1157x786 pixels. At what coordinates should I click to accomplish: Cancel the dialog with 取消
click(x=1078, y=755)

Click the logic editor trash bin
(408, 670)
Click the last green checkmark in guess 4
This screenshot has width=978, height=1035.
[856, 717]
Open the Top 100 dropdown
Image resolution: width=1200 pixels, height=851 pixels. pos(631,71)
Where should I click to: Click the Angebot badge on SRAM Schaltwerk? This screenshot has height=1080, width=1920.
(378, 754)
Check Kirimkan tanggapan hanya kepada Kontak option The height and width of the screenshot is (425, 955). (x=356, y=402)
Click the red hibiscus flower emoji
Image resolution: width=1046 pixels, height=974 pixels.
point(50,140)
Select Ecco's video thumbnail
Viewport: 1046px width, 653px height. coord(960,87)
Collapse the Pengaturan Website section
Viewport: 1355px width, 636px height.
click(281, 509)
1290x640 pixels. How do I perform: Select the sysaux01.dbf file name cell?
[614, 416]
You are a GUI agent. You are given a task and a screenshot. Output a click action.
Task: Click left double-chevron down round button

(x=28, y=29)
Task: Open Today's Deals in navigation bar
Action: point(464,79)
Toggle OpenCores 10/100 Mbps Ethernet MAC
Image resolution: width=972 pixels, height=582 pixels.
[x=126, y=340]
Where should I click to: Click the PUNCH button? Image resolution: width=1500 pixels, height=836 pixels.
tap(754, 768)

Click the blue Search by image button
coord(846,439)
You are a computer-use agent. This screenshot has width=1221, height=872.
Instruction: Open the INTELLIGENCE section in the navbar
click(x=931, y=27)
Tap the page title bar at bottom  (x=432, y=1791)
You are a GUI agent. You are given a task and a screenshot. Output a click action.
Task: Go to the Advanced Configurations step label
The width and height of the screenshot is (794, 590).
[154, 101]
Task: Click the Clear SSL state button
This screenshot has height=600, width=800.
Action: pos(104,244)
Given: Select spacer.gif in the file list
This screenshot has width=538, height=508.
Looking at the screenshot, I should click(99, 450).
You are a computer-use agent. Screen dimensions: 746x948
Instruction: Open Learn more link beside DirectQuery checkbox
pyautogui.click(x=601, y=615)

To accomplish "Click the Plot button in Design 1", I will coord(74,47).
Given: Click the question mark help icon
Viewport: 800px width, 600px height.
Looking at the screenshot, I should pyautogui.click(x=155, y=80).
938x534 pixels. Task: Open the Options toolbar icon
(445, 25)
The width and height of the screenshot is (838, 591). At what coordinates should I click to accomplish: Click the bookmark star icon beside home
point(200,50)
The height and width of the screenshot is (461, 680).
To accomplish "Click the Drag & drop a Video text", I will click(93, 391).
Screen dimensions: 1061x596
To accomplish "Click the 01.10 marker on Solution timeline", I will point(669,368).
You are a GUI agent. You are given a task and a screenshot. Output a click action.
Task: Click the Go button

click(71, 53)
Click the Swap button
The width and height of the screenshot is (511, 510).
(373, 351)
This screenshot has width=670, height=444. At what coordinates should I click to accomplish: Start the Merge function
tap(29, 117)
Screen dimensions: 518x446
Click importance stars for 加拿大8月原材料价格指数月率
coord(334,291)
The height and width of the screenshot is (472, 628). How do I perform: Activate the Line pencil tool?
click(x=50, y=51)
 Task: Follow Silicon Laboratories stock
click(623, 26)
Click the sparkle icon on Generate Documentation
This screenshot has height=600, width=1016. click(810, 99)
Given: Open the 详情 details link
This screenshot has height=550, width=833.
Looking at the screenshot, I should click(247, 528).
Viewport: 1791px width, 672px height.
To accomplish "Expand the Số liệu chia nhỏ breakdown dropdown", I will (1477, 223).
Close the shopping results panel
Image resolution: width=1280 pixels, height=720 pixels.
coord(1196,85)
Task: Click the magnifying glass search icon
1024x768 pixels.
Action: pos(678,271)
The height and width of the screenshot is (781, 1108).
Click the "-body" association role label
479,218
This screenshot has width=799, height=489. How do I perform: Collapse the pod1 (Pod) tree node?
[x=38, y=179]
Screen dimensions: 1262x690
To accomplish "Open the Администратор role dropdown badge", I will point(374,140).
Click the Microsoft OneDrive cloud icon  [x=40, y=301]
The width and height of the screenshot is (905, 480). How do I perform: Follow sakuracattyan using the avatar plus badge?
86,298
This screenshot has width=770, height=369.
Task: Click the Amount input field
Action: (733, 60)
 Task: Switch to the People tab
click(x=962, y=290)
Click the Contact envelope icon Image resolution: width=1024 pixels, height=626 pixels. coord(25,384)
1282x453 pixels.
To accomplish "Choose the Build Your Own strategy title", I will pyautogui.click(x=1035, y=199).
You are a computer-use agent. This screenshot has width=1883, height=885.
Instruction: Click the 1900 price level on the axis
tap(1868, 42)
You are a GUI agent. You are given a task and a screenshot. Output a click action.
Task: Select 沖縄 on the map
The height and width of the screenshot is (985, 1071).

— DIRECTIONS FOR THIS TASK —
Transcribe the records above exactly, beginning at the line that contains "Toggle OpenCores 10/100 Mbps Ethernet MAC" and ending with the line that contains "The height and width of the screenshot is (461, 680).", both included, and nothing else.

— RESULT OF THIS EXERCISE —
Toggle OpenCores 10/100 Mbps Ethernet MAC
Image resolution: width=972 pixels, height=582 pixels.
[x=126, y=340]
Where should I click to: Click the PUNCH button? Image resolution: width=1500 pixels, height=836 pixels.
tap(754, 768)

Click the blue Search by image button
coord(846,439)
You are a computer-use agent. This screenshot has width=1221, height=872.
Instruction: Open the INTELLIGENCE section in the navbar
click(x=931, y=27)
Tap the page title bar at bottom  (x=432, y=1791)
You are a GUI agent. You are given a task and a screenshot. Output a click action.
Task: Go to the Advanced Configurations step label
The width and height of the screenshot is (794, 590).
[154, 101]
Task: Click the Clear SSL state button
This screenshot has height=600, width=800.
Action: pos(104,244)
Given: Select spacer.gif in the file list
This screenshot has width=538, height=508.
Looking at the screenshot, I should click(99, 450).
You are a computer-use agent. Screen dimensions: 746x948
Instruction: Open Learn more link beside DirectQuery checkbox
pyautogui.click(x=601, y=615)

To accomplish "Click the Plot button in Design 1", I will coord(74,47).
Given: Click the question mark help icon
Viewport: 800px width, 600px height.
Looking at the screenshot, I should pyautogui.click(x=155, y=80).
938x534 pixels. Task: Open the Options toolbar icon
(445, 25)
The width and height of the screenshot is (838, 591). At what coordinates should I click to accomplish: Click the bookmark star icon beside home
point(200,50)
The height and width of the screenshot is (461, 680).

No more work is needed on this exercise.